It's both funny and unsettling, a perfect opening for a work about dreams and surrealism. Over the next hour, Von Stockert's dancers keep transforming what you see, and being themselves transformed. Dancing, they tilt and roll as if gravity were shifting under them. A man's trousers shrink into shorts, leaving him as a self-conscious, bare-legged schoolboy. Hands and legs reach out from the wings.

Von Stockert makes brilliant use of prosthetics, created by SFX artist John Schoonraad. One man brings on a giant model of his head. Crawling inside it, he peers out of his own neck. Then he wriggles, stretching his hands out of the neck opening; suddenly, the head appears to sit naturally on a body, even though it's wildly out of scale.
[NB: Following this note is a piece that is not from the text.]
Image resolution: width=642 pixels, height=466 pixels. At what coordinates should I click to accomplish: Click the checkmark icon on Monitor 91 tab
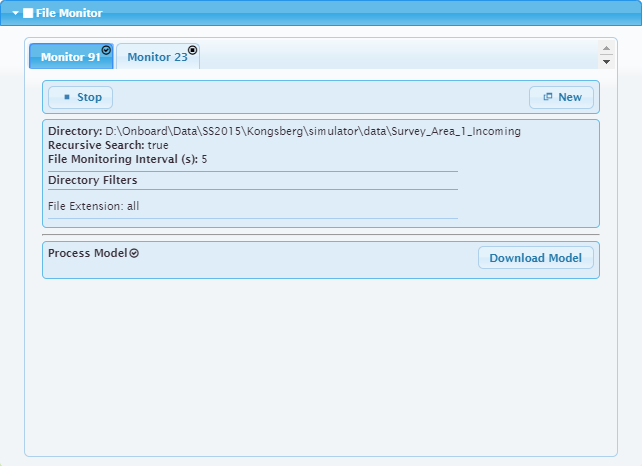106,49
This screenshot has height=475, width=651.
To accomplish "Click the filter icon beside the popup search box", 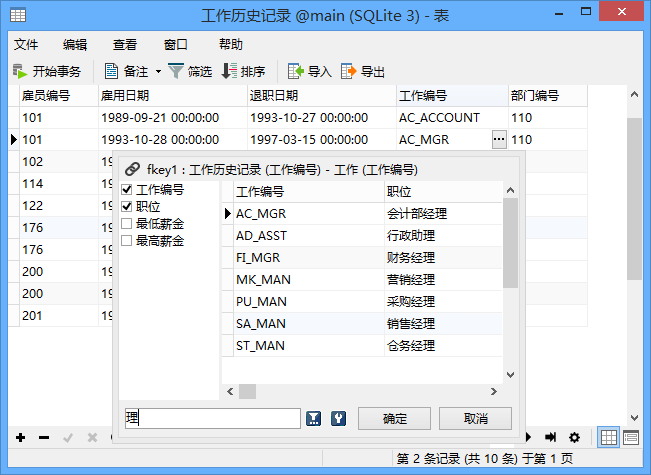I will click(x=314, y=418).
Sarah Gilmartin's lighting design, with softly glowing light bulbs, gets in on the act: this scene is lit by an extra-large bulb.

Dancers cling together, petting and stroking each other's hair, before some of those stroking hands turn out to be disembodied. A woman in a baggy dress sits down and crosses her legs. Then she crosses a third leg – is there someone inside the dress with her? The extra limb is another prosthetic, moved so cleverly that I kept losing track of real and false legs.

The atmospheric soundtrack goes from Nine Inch Nails to Ravel. In one sequence, dancers in evening dresses wander on, their backs to the audience. Adjusting the dresses to show their bare backs, they dance with their shoulders, spines and back muscles, clenching and shivering in time to the Ravel music. At last, one couple move together. She relaxes, but as he strokes her back, he pinches her skin, keeping the dance going.

Von Stockert has always been a distinctive choreographer. Here, she finds an ideal subject for her blend of movement, props and evocative, allusive drama. Masquerade floats from comedy to strange poetry with hallucinatory ease.